M. Hamlaoui Mékachéra a répondu que le secrétaire général pour l'administration est placé sous une double tutelle, celle du ministre de la défense et celle du ministre délégué aux anciens combattants. Cette configuration ne pose pas de difficulté pour la gestion au quotidien des programmes concernant les anciens combattants. C'est ainsi que la direction de la mémoire, du patrimoine et des archives ainsi que la direction des statuts, des pensions et de la réinsertion sociale, qui dépendent du secrétariat général pour l'administration (SGA), travaillent avec efficacité sous la subordination du cabinet du ministre délégué aux anciens combattants, qui fixe les orientations politiques.

Le président Guy Teissier a relevé que ce fonctionnement repose sur la bonne entente, intuitu personae, entre le ministre délégué aux anciens combattants et le secrétaire général pour l'administration, et que tel pourrait ne plus être le cas.

M. Hamlaoui Mékachéra a indiqué que le SGA fait partie des moyens administratifs et juridiques qui sont mis à sa disposition. Dans les faits, il remplit des tâches indifféremment pour le ministère de la défense et pour le ministère délégué aux anciens combattants, indépendamment des considérations de personnes.

Le président Guy Teissier a rappelé qu'à l'occasion de l'examen du projet de loi modifiant la loi du 22 octobre 1999 portant organisation de la réserve militaire et du service de défense, il avait défendu l'institution d'une période militaire d'initiation ou de perfectionnement à la défense nationale, en remplacement des préparations militaires actuelles, qui s'adresserait au plus grand nombre possible de jeunes de plus de seize ans. Cette période d'initiation devrait donner lieu à une rémunération, afin de renforcer son attractivité. Elle permettrait ainsi d'inculquer des valeurs et des repères à ces jeunes, de leur apprendre le sens de l'effort et du partage et de les familiariser avec certains rudiments militaires. Quelle part le ministère délégué aux anciens combattants pourrait-il prendre dans la mise en œuvre de cette initiative ?

M. Hamlaoui Mékachéra a répondu que cette proposition offrait une occasion supplémentaire d'informer les jeunes des réalités du monde de la défense et qu'elle présentait plusieurs avantages : elle faciliterait les conditions d'exécution des préparations militaires actuelles ; elle pourrait favoriser le recrutement de militaires d'active et de réservistes ; enfin, elle renforcerait les liens entre la Nation et les armées. Le Gouvernement souhaite néanmoins engager une réflexion de fond pour définir les modalités de ce projet.

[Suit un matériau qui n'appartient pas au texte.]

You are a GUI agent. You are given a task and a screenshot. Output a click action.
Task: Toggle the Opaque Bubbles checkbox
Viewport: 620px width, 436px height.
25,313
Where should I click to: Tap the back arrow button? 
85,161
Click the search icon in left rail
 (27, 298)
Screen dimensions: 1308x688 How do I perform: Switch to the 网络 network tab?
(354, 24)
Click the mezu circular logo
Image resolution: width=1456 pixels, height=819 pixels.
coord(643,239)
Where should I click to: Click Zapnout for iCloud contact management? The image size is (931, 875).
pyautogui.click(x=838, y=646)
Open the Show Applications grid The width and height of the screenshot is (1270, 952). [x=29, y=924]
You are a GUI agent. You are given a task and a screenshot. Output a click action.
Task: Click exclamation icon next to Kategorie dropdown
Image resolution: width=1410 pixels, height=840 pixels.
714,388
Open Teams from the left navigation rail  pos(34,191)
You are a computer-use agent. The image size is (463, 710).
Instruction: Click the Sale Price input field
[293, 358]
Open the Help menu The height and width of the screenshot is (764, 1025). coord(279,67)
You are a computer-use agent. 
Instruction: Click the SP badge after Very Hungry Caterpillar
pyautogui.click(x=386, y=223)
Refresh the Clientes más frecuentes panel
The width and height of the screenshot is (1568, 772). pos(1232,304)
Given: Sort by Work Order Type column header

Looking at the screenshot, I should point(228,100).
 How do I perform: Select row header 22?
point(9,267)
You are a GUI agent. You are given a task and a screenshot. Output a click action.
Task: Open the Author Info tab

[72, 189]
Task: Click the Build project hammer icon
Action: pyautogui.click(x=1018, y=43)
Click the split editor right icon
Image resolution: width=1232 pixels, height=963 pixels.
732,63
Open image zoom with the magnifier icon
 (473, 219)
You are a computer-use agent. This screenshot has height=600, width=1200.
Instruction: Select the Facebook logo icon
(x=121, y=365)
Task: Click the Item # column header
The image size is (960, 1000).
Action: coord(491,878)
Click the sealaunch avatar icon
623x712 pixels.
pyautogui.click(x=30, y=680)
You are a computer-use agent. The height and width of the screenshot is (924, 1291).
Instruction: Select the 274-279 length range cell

M. Jérôme Rivière a salué l'action du Gouvernement tout en rappelant l'impulsion décisive de la commission de la défense en faveur de la revalorisation de la retraite du combattant. Il a espéré que l'augmentation de deux points de l'indice de référence pour les pensions militaires d'invalidité ne constituerait qu'une première étape dans la réalisation de l'engagement pris devant les électeurs d'augmenter de huit points au total la retraite des anciens combattants. Observant ensuite que la préservation du lien entre la Nation et les armées est devenue essentielle depuis la suspension du service national, il a demandé de quelle façon le ministère délégué aux anciens combattants entend s'impliquer dans le programme dit « Défense, deuxième chance ».

M. Hamlaoui Mékachéra a répondu que c'est la ministre de la défense qui présidait à la mise en œuvre du dispositif « Défense, deuxième chance », tandis que lui-même conduisait un programme complémentaire. Le ministère délégué aux anciens combattants s'efforce de mobiliser ses infrastructures, ses moyens humains, notamment ceux présents dans les écoles de reconversion, ainsi que les associations d'anciens combattants et les maisons de retraite de l'ONAC, afin d'agir en faveur des jeunes et de rapprocher ces derniers de nos anciens combattants. Cette implication des jeunes peut également permettre aux anciens combattants de rester le plus longtemps possible chez eux, le cas échéant grâce à un placement dans des maisons de retraite pour la journée uniquement. Les écoles de reconversion, réunissant des enseignants et des tuteurs et s'appuyant sur le bénévolat, jouent également un rôle important. Les actions du ministère de la défense et celles du monde combattant cohabitent donc et se complètent.

Relevant le nombre important, peut-être même excessif, d'associations d'anciens combattants, M. Charles Cova a souhaité savoir de quelle façon le ministère délégué aux anciens combattants sélectionnait celles auxquelles il attribue une subvention. Il a ensuite souligné la nécessité que soient mieux reconnus les natifs d'Indochine qui ont combattu aux côtés des armées françaises.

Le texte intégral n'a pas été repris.